Several comparative studies have already shown that robotic thyroidectomy has significant advantages in terms of postoperative cosmesis and neck paresthesia, resulting in early surgical outcomes comparable with those after conventional open thyroidectomy, whereas surgical completeness and complication rates are similar [13, 5, 19]. Our study showed a further advantage in terms of better voice function after robotic thyroidectomy using the GUAB approach.

This study had some limitations. First, although videolaryngostroboscopic examination provided no evidence of paralysis of the external branch of the superior laryngeal nerve in any of the patients, we cannot exclude palsy of this branch because confirmatory laryngeal electromyographic examination was not performed. However, the results of this study can be trusted because paralysis of the external branch of the superior laryngeal nerve in most cases is shown by videolaryngostroboscopic examination or by clinical symptoms.

Second, age, gender, extent of surgery, smoking, alcohol, and laryngopharyngeal reflux can affect voice outcomes. The mean age differed in the two groups and may have influenced the results of the acoustic voice analysis. However, the effect of age on acoustic parameters was probably limited because we excluded very young and very old patients.

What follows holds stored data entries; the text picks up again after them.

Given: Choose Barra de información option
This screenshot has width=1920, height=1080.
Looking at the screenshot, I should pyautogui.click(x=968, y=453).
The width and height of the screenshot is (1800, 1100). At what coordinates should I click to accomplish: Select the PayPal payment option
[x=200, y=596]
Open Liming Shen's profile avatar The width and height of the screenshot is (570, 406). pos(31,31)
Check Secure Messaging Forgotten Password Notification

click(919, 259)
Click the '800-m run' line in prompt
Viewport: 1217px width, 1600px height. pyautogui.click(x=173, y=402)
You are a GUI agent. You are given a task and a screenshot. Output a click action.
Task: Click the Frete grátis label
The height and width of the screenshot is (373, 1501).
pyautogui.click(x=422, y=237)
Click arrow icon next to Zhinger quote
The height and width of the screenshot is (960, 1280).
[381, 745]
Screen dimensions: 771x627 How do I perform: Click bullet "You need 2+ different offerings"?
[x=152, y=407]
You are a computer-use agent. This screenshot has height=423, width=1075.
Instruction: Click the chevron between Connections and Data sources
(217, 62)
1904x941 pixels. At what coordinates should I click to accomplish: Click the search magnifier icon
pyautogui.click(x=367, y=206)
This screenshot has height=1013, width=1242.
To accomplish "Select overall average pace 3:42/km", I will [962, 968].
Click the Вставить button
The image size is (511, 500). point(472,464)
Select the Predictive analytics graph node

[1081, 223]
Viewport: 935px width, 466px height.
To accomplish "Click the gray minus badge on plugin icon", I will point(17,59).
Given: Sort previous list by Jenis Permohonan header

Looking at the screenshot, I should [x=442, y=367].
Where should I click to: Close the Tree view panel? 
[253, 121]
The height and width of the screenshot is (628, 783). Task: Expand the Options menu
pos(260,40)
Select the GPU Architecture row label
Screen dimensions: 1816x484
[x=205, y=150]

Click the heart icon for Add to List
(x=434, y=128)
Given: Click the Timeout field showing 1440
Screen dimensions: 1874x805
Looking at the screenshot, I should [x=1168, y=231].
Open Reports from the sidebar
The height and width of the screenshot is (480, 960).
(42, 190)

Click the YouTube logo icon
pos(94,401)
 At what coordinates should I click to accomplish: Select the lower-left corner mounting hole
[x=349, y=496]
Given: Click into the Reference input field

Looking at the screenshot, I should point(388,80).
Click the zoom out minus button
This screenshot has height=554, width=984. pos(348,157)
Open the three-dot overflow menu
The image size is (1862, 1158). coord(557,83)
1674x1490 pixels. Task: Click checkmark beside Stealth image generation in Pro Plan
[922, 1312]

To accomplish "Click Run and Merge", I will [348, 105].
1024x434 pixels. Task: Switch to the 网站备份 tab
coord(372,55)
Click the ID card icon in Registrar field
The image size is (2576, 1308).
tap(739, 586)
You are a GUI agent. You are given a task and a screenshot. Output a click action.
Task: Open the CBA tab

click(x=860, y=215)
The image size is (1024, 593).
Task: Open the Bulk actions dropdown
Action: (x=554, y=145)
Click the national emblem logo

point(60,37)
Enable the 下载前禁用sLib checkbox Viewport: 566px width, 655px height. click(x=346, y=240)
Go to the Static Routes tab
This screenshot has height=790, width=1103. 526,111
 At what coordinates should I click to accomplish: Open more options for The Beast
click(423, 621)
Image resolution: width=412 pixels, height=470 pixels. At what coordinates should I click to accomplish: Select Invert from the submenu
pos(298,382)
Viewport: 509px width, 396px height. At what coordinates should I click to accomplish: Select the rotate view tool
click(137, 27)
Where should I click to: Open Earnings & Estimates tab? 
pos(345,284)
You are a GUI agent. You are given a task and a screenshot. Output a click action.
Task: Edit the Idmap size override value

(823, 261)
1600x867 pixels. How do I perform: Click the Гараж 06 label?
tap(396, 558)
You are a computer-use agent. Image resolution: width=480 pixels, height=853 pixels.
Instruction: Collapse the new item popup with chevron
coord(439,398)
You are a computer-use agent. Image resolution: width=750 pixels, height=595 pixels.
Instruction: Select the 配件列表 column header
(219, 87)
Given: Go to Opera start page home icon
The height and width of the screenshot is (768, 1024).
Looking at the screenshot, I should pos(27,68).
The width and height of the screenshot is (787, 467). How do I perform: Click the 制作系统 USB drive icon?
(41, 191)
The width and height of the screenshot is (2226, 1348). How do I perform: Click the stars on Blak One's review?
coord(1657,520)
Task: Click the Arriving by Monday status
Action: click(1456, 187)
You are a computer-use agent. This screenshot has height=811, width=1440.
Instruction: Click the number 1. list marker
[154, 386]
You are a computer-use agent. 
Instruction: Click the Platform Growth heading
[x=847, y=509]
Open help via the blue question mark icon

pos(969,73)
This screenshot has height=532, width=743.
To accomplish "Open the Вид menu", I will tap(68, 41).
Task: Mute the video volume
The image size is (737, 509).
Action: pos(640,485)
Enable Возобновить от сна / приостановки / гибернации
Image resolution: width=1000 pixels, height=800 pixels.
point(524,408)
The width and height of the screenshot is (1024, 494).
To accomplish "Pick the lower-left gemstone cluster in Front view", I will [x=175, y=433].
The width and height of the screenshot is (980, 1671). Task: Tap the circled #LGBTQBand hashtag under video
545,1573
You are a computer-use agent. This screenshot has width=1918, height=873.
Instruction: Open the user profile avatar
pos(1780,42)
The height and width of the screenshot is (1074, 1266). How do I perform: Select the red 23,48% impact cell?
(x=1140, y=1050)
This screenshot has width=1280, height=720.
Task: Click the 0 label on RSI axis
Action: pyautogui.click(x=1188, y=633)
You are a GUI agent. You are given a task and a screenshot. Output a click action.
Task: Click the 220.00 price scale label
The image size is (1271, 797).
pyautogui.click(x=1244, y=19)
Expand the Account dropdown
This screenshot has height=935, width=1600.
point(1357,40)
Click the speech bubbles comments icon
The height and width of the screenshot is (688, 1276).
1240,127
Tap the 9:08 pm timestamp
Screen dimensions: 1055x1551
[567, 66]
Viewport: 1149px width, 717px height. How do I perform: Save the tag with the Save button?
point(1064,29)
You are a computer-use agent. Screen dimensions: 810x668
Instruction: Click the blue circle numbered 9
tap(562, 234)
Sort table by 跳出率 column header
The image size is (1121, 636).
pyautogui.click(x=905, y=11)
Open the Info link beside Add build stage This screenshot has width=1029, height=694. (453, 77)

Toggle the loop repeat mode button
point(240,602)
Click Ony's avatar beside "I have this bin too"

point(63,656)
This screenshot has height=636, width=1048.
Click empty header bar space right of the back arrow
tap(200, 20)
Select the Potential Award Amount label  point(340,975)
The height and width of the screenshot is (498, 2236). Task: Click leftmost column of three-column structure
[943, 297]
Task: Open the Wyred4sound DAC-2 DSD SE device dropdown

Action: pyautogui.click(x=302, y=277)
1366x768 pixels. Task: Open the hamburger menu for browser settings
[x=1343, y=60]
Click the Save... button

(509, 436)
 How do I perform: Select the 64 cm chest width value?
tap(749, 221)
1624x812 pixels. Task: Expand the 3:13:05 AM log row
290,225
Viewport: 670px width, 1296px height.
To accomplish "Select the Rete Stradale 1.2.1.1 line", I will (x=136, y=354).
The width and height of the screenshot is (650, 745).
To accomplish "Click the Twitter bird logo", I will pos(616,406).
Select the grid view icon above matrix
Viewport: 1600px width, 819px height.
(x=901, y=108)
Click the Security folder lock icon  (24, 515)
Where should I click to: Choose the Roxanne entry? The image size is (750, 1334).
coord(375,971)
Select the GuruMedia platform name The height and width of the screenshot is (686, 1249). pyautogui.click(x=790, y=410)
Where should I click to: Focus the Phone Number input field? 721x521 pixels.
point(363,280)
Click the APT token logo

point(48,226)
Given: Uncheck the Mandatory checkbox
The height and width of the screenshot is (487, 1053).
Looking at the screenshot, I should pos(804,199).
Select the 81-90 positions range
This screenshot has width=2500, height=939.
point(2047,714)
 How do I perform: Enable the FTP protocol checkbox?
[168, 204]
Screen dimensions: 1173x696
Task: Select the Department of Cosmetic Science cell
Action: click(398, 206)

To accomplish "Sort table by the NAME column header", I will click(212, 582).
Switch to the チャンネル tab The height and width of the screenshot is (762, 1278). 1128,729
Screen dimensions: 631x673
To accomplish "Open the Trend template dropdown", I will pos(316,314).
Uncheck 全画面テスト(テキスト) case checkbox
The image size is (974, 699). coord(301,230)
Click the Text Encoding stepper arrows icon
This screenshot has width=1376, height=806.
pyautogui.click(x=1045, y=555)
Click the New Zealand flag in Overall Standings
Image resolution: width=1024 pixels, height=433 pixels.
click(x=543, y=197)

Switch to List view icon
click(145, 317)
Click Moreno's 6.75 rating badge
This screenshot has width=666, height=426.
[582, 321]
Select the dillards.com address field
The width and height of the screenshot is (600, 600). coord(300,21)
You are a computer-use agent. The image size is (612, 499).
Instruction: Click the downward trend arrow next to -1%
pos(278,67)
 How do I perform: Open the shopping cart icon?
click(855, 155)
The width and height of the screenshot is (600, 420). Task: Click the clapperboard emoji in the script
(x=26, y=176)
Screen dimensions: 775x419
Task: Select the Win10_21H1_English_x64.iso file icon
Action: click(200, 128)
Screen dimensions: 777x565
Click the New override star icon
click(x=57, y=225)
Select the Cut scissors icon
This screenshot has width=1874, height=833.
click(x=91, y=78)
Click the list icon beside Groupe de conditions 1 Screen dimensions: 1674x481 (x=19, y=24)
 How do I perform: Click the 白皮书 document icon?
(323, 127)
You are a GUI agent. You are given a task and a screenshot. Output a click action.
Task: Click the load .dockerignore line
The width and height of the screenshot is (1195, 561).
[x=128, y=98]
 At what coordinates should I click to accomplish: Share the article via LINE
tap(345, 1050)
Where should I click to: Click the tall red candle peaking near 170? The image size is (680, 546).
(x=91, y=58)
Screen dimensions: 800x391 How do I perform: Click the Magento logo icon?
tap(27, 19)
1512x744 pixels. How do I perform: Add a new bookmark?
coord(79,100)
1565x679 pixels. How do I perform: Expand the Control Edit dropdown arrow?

Third, we used relatively simple questionnaires that we developed to evaluate subjective voice and swallowing functions. These questionnaires may have limitations in that they were not validated with normal control groups, nor have they been validated in other studies. However, we think they are appropriate tools for assessing postthyroidectomy voice and swallowing alterations because they include questions about the typical symptoms of voice and swallowing after thyroidectomy. Moreover, their use by patients is easy and quick.

In conclusion, postoperative voice function is better with robotic thyroidectomy using the GUAB approach than with conventional open thyroidectomy. This is an additional advantage of robotic thyroidectomy using the GUAB approach in addition to the excellent cosmesis.